TASK TO CARRY OUT: Once you have counted the lines below that contain "Protection", give that number and nothing else.
****************************************
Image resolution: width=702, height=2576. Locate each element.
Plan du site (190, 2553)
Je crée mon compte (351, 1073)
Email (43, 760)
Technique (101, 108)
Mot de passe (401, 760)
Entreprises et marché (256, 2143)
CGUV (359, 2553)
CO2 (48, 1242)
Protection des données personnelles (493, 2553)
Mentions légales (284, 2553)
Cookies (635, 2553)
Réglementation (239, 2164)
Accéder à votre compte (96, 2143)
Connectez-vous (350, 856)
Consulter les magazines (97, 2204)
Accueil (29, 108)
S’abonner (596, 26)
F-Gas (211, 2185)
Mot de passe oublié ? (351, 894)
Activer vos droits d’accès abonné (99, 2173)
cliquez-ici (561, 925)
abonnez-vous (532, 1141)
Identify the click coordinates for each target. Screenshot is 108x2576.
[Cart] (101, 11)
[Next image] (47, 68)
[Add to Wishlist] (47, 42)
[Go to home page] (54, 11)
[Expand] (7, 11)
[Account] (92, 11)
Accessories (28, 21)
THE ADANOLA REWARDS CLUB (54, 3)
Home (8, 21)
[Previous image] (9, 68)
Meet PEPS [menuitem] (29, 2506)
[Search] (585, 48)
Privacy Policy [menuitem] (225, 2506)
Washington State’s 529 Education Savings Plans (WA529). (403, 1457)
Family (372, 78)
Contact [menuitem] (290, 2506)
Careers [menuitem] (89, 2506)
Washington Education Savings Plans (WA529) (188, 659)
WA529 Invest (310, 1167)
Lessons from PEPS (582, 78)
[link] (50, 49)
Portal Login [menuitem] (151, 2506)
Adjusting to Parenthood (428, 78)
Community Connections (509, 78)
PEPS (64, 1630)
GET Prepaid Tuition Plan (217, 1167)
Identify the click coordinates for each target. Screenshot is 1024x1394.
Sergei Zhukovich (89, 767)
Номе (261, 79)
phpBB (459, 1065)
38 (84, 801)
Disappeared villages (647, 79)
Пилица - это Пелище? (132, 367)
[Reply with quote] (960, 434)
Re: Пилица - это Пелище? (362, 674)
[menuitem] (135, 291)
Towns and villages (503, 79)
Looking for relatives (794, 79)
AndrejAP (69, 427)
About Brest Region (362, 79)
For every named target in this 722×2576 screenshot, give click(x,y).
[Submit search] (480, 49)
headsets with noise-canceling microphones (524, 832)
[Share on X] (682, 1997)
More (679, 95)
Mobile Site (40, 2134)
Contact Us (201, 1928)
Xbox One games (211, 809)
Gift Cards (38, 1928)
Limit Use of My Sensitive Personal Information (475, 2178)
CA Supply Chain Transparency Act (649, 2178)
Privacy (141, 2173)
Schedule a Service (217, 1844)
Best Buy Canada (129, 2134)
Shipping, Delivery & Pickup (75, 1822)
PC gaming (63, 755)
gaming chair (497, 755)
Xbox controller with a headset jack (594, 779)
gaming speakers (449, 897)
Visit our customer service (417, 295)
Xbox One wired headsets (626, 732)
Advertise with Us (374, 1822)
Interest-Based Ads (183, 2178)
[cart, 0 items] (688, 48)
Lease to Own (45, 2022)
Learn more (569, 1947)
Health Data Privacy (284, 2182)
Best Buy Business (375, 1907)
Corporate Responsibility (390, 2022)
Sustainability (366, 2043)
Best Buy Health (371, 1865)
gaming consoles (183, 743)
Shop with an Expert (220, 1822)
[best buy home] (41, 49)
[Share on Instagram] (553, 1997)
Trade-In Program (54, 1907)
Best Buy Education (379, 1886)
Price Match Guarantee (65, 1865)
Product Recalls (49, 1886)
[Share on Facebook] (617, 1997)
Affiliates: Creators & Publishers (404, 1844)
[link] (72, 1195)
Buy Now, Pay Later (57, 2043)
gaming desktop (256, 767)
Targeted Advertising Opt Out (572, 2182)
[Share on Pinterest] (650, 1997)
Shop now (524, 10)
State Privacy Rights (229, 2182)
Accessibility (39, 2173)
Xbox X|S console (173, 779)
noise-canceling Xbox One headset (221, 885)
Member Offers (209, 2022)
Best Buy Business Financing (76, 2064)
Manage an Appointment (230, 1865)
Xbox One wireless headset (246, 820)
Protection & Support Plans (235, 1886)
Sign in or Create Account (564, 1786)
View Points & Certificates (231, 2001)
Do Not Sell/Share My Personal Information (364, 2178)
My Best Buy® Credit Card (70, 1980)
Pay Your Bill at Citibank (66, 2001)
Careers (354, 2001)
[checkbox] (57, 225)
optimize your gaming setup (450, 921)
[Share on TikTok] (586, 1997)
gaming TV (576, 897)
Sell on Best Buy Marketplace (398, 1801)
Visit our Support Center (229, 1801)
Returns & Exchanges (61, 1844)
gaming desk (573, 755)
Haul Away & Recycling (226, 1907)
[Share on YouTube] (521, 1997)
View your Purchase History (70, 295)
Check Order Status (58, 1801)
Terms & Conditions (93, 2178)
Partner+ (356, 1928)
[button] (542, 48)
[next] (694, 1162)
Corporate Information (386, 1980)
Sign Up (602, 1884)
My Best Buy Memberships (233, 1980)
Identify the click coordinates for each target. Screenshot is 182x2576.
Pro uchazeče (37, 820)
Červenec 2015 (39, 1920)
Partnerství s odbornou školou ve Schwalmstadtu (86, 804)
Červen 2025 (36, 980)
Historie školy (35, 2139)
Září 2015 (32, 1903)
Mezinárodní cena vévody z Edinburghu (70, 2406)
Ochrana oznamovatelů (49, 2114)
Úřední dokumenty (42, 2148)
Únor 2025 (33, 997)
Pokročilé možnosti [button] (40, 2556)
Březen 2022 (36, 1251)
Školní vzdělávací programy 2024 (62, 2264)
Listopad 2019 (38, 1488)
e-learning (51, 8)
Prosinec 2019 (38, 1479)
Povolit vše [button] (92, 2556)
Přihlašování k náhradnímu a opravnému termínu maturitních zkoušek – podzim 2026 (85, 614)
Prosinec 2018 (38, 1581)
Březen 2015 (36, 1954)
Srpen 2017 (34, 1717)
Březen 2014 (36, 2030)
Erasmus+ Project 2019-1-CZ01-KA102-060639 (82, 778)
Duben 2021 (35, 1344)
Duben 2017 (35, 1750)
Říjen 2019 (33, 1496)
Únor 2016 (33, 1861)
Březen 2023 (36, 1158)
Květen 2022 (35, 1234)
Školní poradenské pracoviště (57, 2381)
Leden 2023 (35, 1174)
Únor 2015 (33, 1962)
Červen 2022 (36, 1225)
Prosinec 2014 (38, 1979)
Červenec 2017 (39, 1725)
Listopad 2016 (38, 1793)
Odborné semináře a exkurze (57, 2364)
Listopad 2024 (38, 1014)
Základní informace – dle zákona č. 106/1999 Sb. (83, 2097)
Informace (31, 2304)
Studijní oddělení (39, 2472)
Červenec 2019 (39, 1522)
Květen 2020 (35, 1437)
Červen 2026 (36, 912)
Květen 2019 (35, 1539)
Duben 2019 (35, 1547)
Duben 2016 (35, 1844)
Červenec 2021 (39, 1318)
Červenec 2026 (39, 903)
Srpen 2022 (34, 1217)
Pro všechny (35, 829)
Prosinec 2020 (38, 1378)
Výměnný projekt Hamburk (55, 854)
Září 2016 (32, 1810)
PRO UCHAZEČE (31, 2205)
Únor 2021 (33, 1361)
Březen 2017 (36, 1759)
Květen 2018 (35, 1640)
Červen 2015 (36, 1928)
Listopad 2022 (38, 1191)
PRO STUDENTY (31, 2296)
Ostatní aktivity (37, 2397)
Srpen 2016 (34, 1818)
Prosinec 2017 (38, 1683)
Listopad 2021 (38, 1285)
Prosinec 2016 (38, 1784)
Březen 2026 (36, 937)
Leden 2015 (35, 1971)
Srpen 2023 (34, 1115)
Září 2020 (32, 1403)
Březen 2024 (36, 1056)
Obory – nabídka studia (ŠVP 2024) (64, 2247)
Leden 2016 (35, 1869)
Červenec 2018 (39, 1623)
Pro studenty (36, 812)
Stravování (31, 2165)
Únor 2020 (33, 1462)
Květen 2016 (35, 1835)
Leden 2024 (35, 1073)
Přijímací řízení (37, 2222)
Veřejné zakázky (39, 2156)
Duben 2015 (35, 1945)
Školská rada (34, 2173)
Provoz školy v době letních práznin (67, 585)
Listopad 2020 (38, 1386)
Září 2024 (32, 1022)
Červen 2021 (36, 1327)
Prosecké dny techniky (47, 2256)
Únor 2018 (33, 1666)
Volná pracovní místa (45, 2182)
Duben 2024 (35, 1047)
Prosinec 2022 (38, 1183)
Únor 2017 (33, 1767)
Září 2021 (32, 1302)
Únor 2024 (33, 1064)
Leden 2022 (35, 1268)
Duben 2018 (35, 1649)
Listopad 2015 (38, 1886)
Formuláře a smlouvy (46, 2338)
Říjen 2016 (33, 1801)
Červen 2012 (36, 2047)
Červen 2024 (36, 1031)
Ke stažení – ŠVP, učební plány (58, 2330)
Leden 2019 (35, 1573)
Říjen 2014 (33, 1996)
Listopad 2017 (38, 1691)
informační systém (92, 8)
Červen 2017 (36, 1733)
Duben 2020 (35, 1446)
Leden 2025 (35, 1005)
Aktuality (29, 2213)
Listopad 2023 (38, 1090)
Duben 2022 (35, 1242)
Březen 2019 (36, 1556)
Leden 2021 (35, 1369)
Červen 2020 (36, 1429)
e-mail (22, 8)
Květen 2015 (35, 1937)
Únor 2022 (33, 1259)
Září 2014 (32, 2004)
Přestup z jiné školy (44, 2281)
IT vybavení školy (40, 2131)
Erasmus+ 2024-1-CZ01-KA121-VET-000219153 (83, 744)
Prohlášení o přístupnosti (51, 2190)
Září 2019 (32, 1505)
****************************************
SOLUTION TO THE EXERCISE: 2